Malgré cette transparence, même à la BAS, le niveau des salaires suscite toujours des discussions. Elles ne sont pas forcément plus objectives que dans d’autres entreprises, ajoute Tobias Schnell, «mais ici, on parle des salaires avec moins de tabous.» Si une personne n’est pas satisfaite de son revenu, elle peut demander son examen en s’adressant à sa supérieure ou à son supérieur hiérarchique. Le comité de l’association du personnel est également compétent pour traiter les questions individuelles en matière de salaire.

Le rôle de modèle de la BAS

La BAS semble être une bonne élève. Anja Derungs le confirme: «Elle est un excellent modèle!» La Banque pourrait-elle en faire davantage afin qu’en dehors de ses murs aussi, la situation continue de s’améliorer pour la transparence et l’égalité salariales? «La publication des résultats de Logib ou d’instruments d’analyse similaires serait judicieuse», observe Anja Derungs. Avec Logib, proposé gratuitement par le Bureau fédéral de l’égalité, les entreprises voient si leurs salaires sont équilibrés. Il serait en outre important, selon Anja Derungs, que la BAS communique sur son système de transparence salariale et fasse ainsi des émules.
D’autre part, Dorothea Brunner suggère à la Banque de publier les fourchettes de salaire dans ses offres d’emploi. Elle considère cela comme un encouragement lancé à d’autres entreprises: «Quelqu’un doit montrer la voie.» Pour elle, cette mesure n’aurait pas d’incidence sur les salaires à la BAS, mais permettrait d’éviter que des entreprises sans système salarial paient moins les femmes que les hommes pour les postes mis au concours. Pour autant que la fourchette de salaire ne soit pas trop large.
Tobias Schnell trouve les deux idées intéressantes. «Je pense que nous pourrions réaliser un jour une analyse Logib», dit-il. Les résultats contribueraient à la discussion sociale autour de l’égalité salariale; ils montreraient aussi à la BAS si le système fonctionne comme prévu et assure réellement les mêmes salaires pour les femmes et les hommes. Le responsable du personnel de la BAS est confiant: «Je ne m’attends évidemment pas à une mauvaise surprise.»

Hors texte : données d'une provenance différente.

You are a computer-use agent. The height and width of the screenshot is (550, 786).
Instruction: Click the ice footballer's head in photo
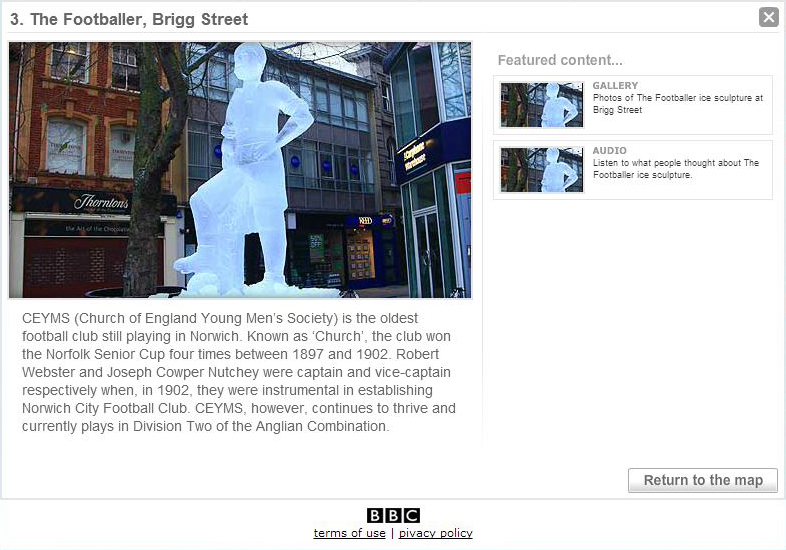[x=249, y=62]
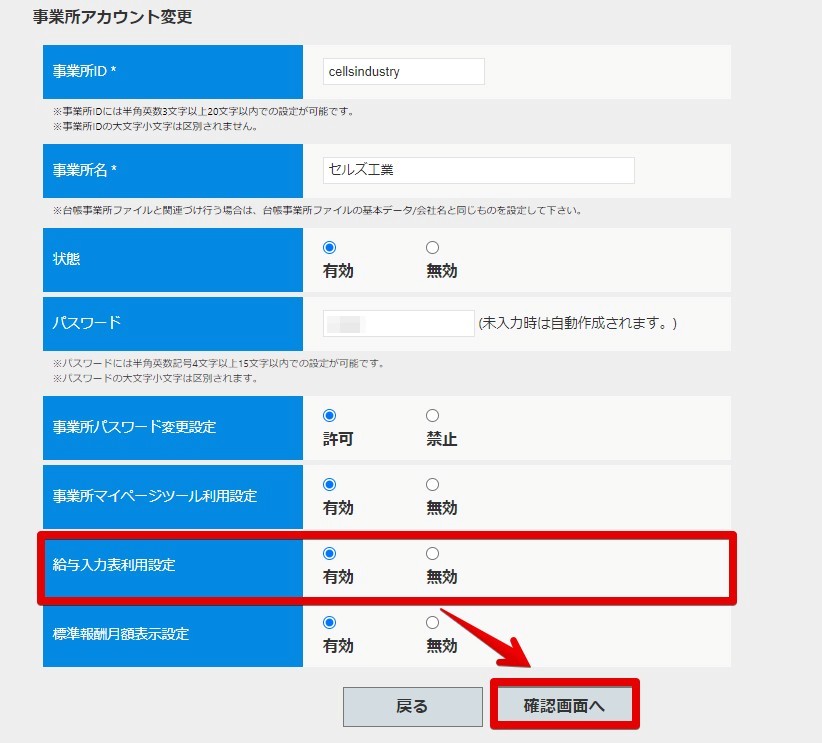
Task: Proceed with the 確認画面へ button
Action: click(564, 706)
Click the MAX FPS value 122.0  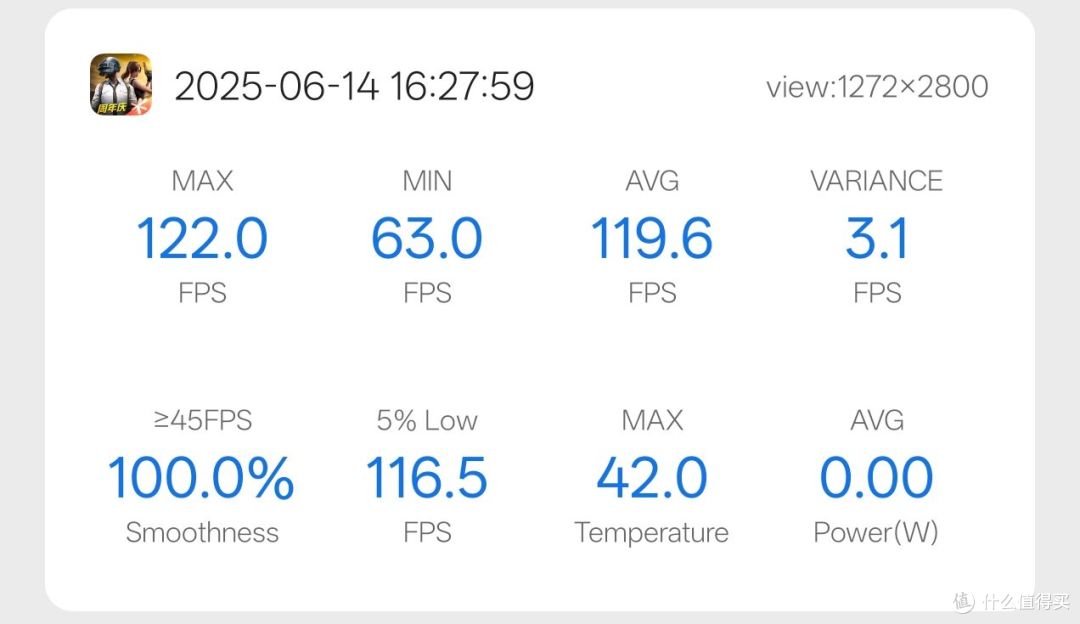tap(202, 238)
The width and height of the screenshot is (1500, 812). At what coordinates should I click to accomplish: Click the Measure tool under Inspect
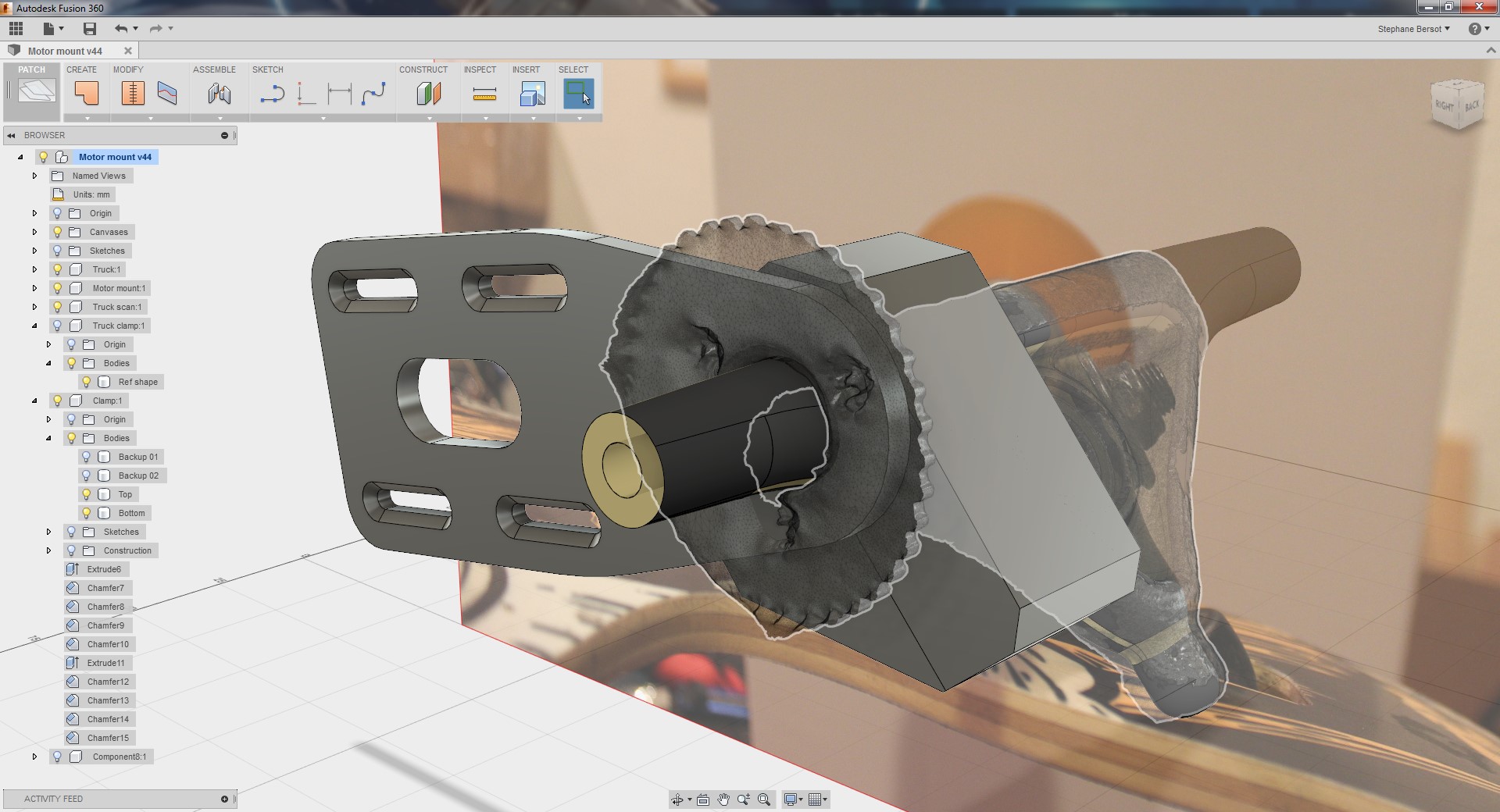484,94
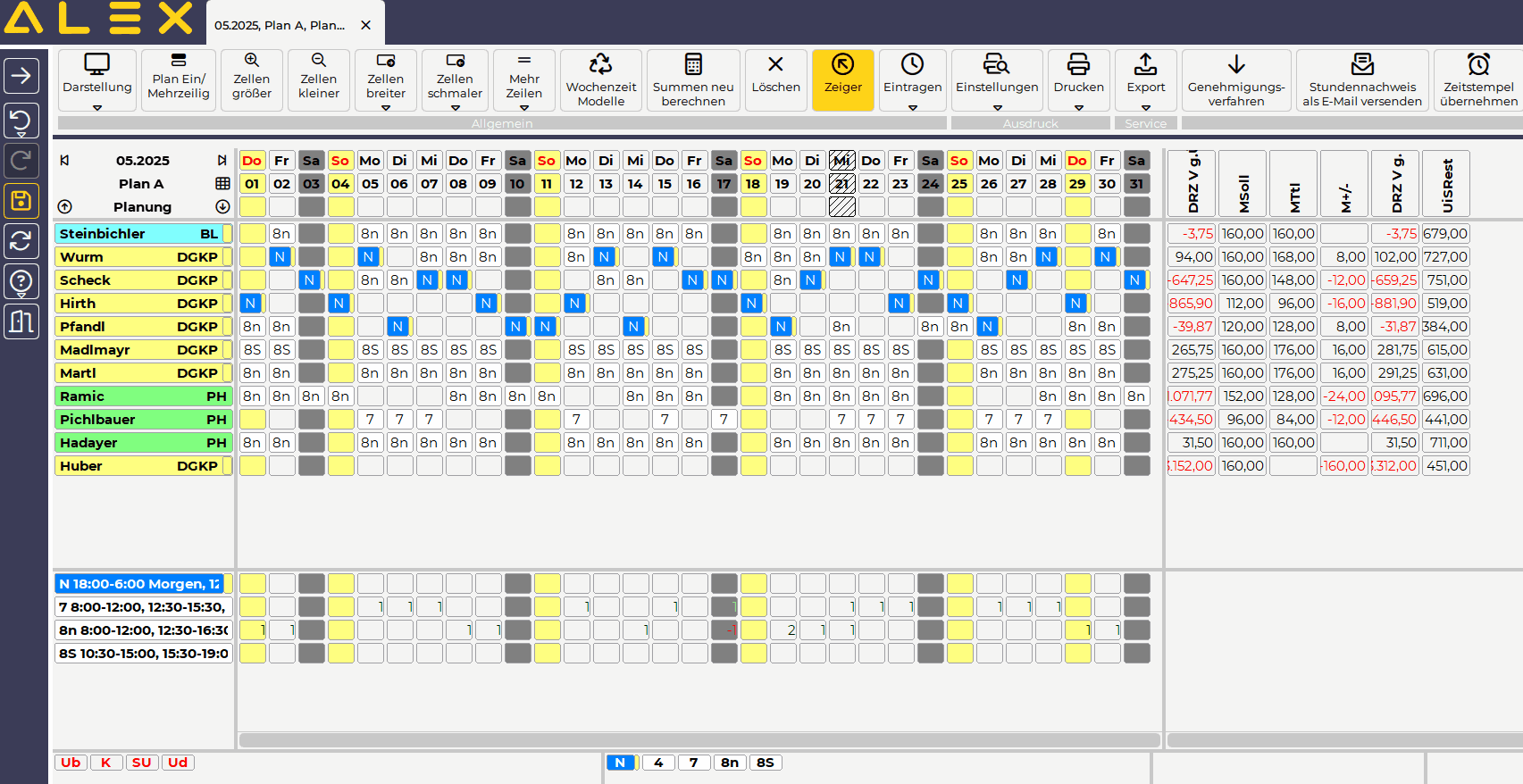Open the help question mark icon
The height and width of the screenshot is (784, 1523).
pyautogui.click(x=21, y=281)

Photo: Combien tu gagnes? Des collaboratrices et collaborateurs de la BAS dévoilent leur salaire brut. Le revenue  d'un travail à temps partiel est extrapolé pour un 100 pur cent.

Derrière, de gauche:

Georg Sieber, assistance conseil financement, à la BAS depuis 18 ans

Sarah Eggo, responsable de projet marketing & communication, depuis 1 an

Michael Diaz, responsable placement, membre de la direction genérale, depuis 5 ans

Simon Rindlisbacher, responsable de projekt marketing & communication, depuis 7 ans

Karin Roth, spécialiste en prévoyance, depuis 2 ans

 

Davant, de gauche:

Lutz Deibler: responsable analyse d'entreprises, depuis 10 ans

Michel Wyss, conseiller clientèle, depuis 2 ans

Combin tu gagnes?

La transparence est un moyen efficace d’éviter la discrimination salariale. Les syndicats zurichois et schaffhousois en sont convaincus: «En parlant ouvertement de notre salaire, nous savons s’il est juste et équitable
par rapport à ce que gagnent nos collègues.» Ils ont donc lancé le site zeigdeinenlohn.ch («Montre ton salaire!»).

Sur cette plateforme en ligne, chacune et chacun est invité-e à divulguer sa
rémunération et à briser ainsi le tabou salarial.